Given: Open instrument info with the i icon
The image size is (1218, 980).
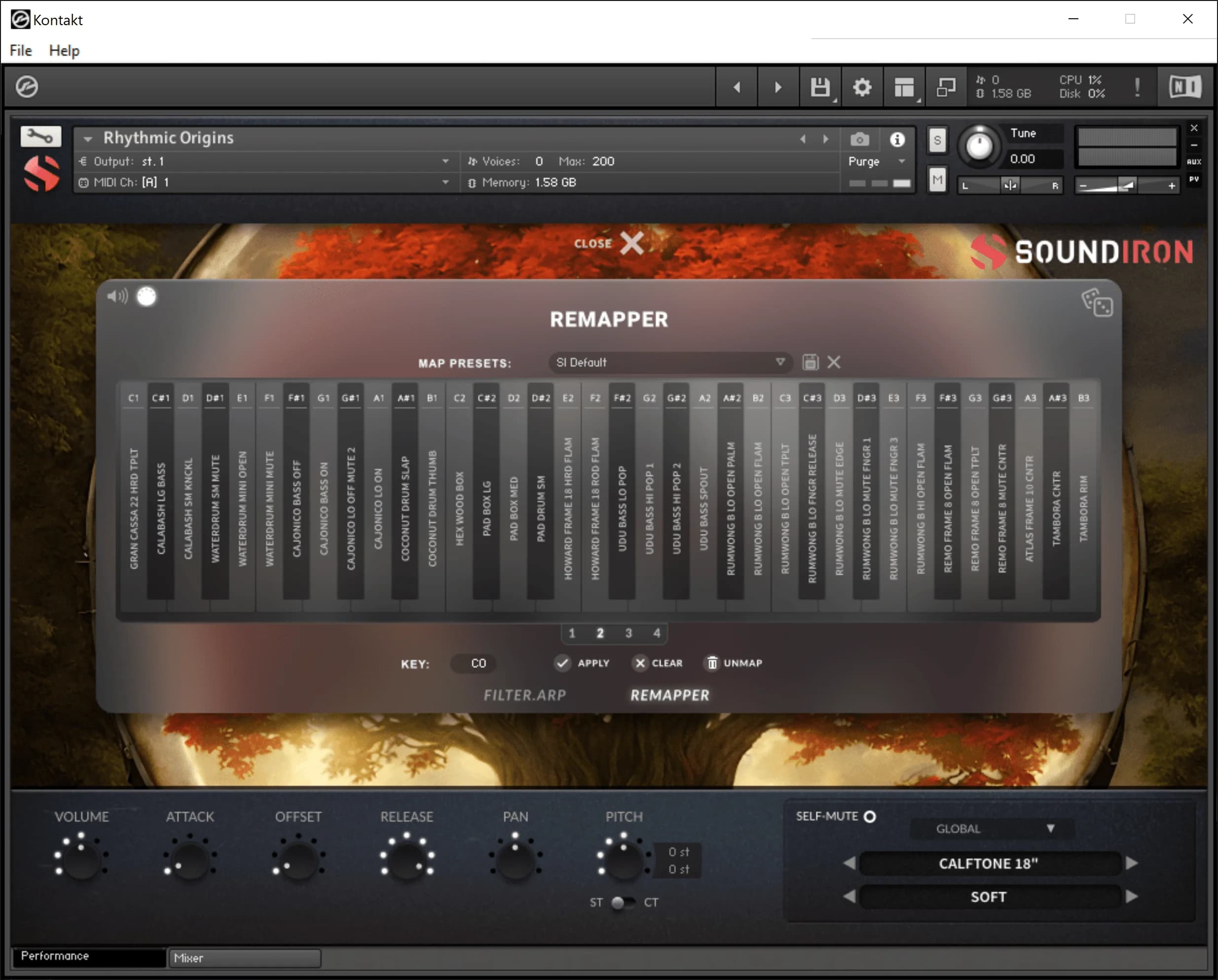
----
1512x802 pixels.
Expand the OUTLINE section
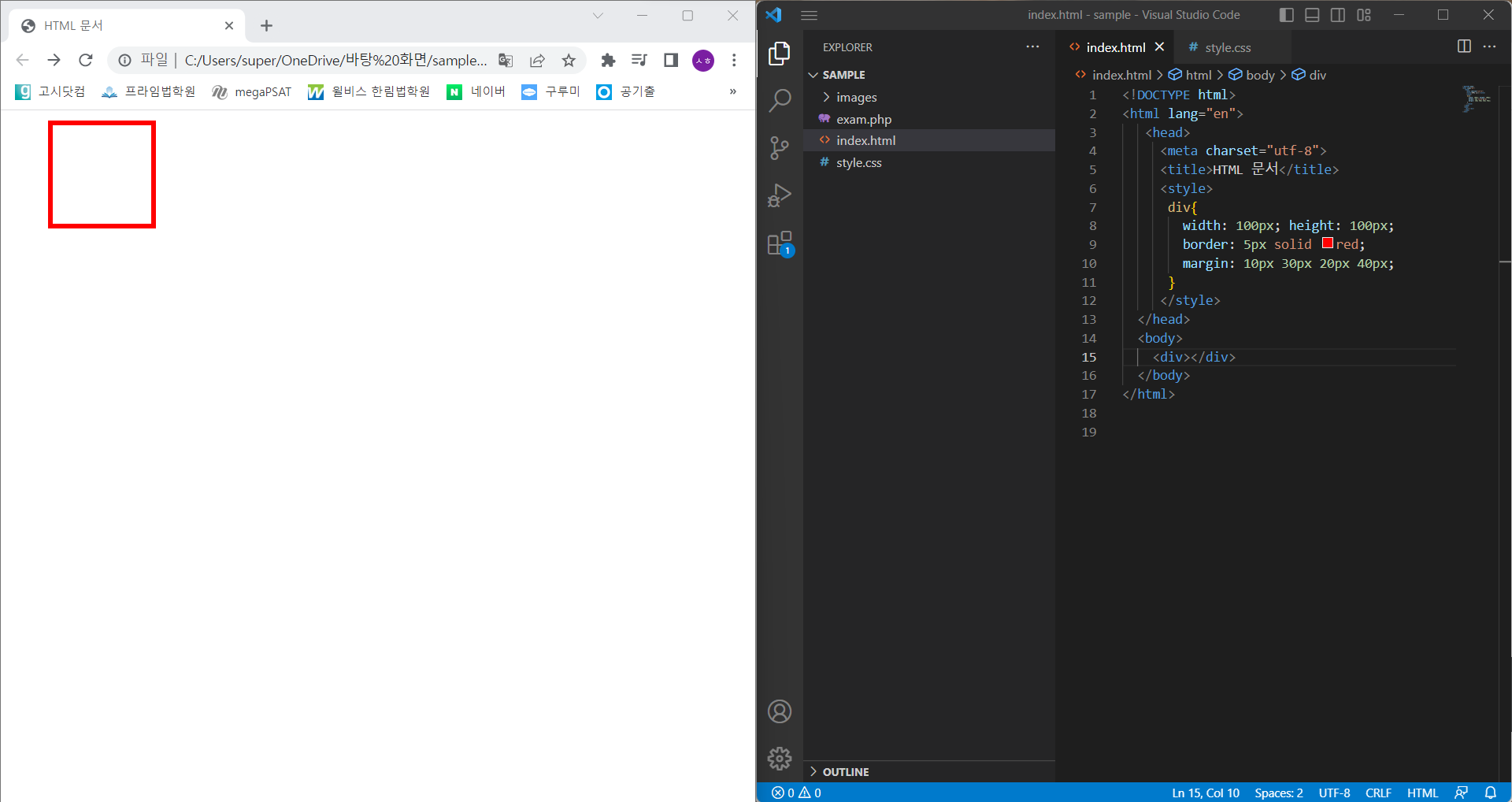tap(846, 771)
----
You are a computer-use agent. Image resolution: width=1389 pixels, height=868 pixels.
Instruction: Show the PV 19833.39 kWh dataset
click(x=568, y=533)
----
◆ **AIM OF THE EXERCISE**:
Begin at the line above that has "Given: Open instrument info with the i icon" and stop after the line that has "The image size is (1218, 980).", copying each line exactly and adding nothing else.

◆ **EXPECTED ANSWER**:
Given: Open instrument info with the i icon
The image size is (1218, 980).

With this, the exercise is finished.